En fin d'après-midi, nous mettons le cap sur la petite île de Lobos, entre l'île de Lanzarote et celle de Fuerteventura. Deux heures et demi de bonheur en navigation, grand soleil, première fois que l'on peut se mettre en t-shirt sur le pont. Ici, soit le ciel est couvert, et il fait une vingtaine de degrés, soit il pointe son nez, et il fait tout de suite 35°C (pour indice de sa force, les faces rouges des touristes en short qui sirotent leurs cocktails aux terrasses des bars, dont je me demandent d'ailleurs si elles n'ont pas donné son nom à cette marina). Arrivée juste pour l'apéro de 18 heures, ti punch au soleil couchant devant la petite Isla de Lobos (jadis peuplée de "loups" de mer). Devant nous, juste des collines de cailloux et une petite baraque en bois qui sert probablement au parc naturel.

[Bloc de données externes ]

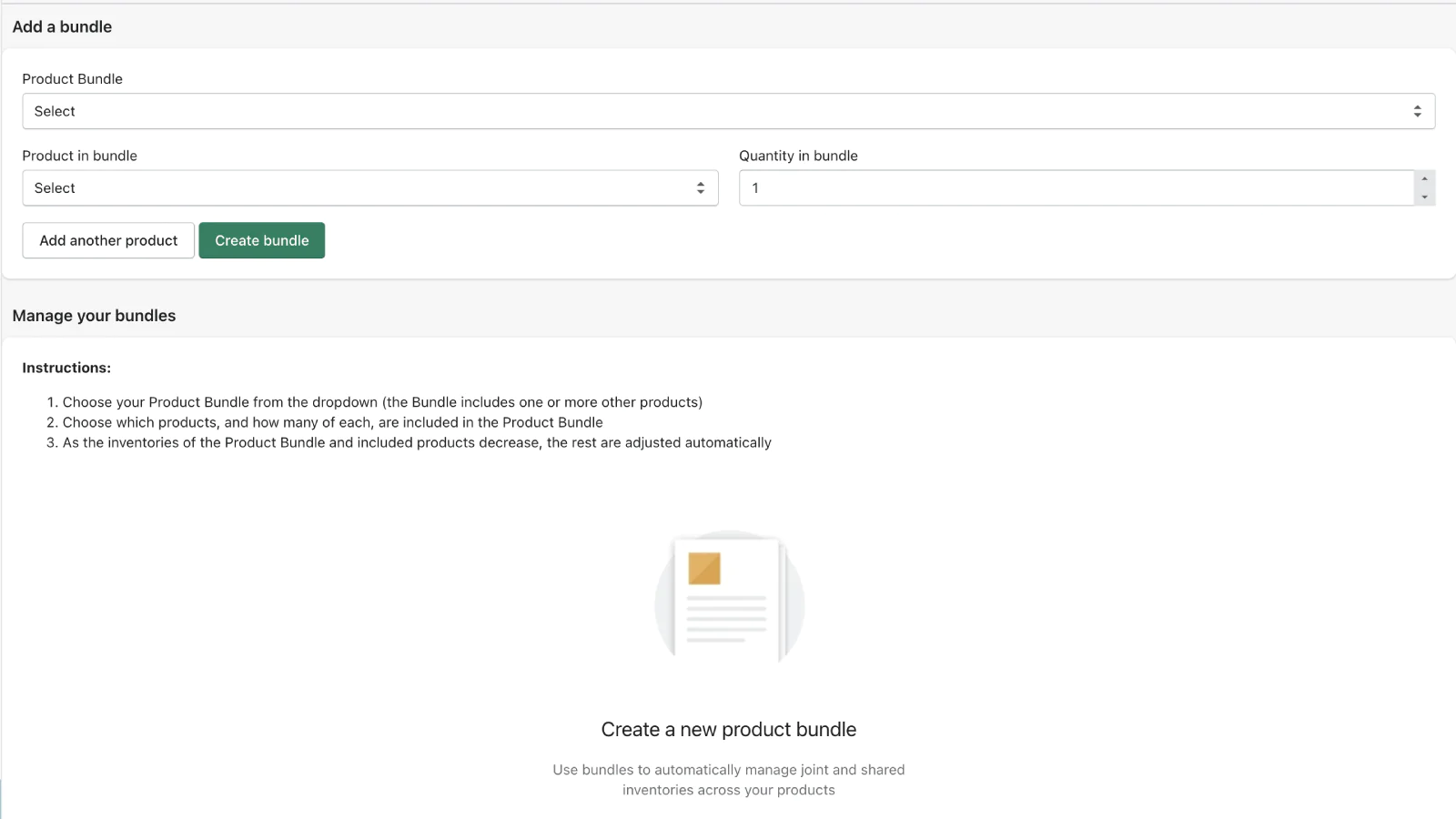Click the empty-state document illustration
1456x819 pixels.
point(729,598)
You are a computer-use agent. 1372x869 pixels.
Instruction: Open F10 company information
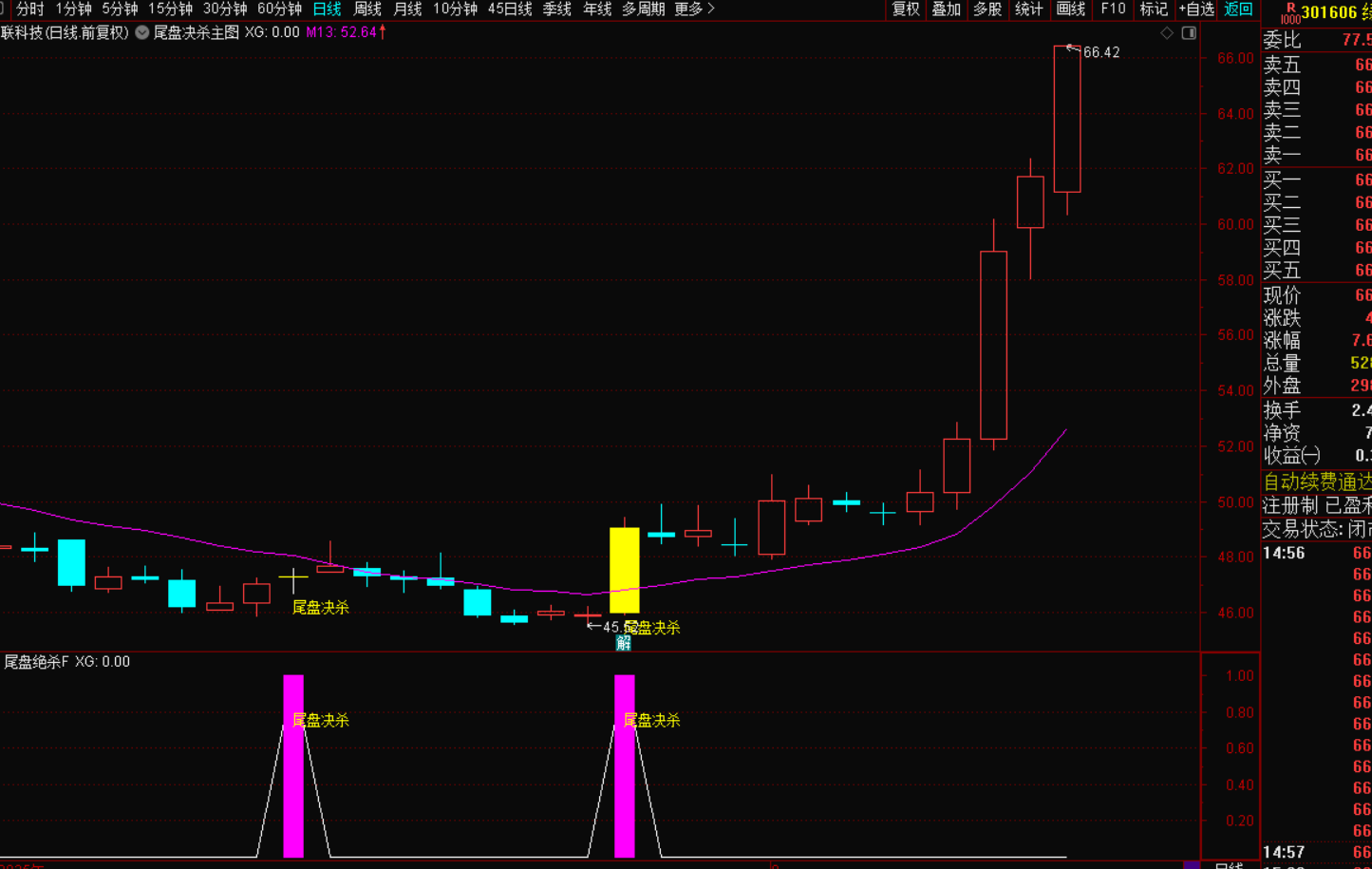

Aujourd'hui, lever à 7 heures pour Tom. Autant à la maison, je dois le harceler toutes les dix minutes pour qu'il se traîne hors du lit juste à temps pour ne pas arriver trop tard au boulot, autant là, il est toujours le premier levé. Il me dit que c'est son moment préféré, ce petit matin alors que le soleil est levé depuis peu et que tout le monde dort encore. Ensuite, je me lève vers 8 heures et demie ou plutôt 9 heures. Petit déjeuner souvent à base d'oeufs au plat au bacon sur des toasts, ou tartines de pain beurré et confiture, selon l'approvisionnement (le beurre ici est rare !), ou yaourts maison (promis je donnerai prochainement ma recette en cocotte !). En mer par mouillage calme, on peut vaquer à toutes sortes d'occupations : ce matin, j'ai passé un moment à jardiner, c'est à dire, repiquer des petites boutures de plantes que je ramasse à droite et à gauche et qui constituent mon mini-jardin du bord (on ne se refait pas !) (+ celui qui trouve de quelle plante sont issues les deux pousses dans le pot coloré est trop fort !). Tom sort des palangrottes pour le repas du soir. Ensuite, pour ma part, un heure et demie d'espagnol à écouter mes leçons sur CD sur le poste radio et à faire inlassablement des exercices de concordance des temps. Je progresse, mais c'est long. Tom code un peu sur l'ordi. Il fait encore trop froid pour se baigner mais l'eau est limpide. Quelques touristes amenés par des bateaux de croisière ne se posent pas autant de question et plongent. Puis je m'essaye à la peinture à l'encre : c'est délicat et là je ne progresse pas trop, mais Tom me dit que c'est pas si mal. A midi, carbonara de pennes aux courgettes grillées. Puis nous irons faire un tour sur la petite île aux cailloux voir s'il reste un phoque rescapé. Ce soir, pourquoi ne pas se lancer dans une partie de yam à la lueur de la lampe à pétrole (où je me fais systématiquement laminer) avant de regarder un petit film ? Alberic a raison, elle est plutôt belle la vie...

Le pied, tout simplement

Isla de Lobos. Soleil. Deux voiliers (nous compris). Petite réserve naturelle. Wifi venant de je ne sais où... Elle est pas belle la vie ?


Je m'en vais sortir les palangrottes parce qu'ici à mon avis... ça va être assez facile.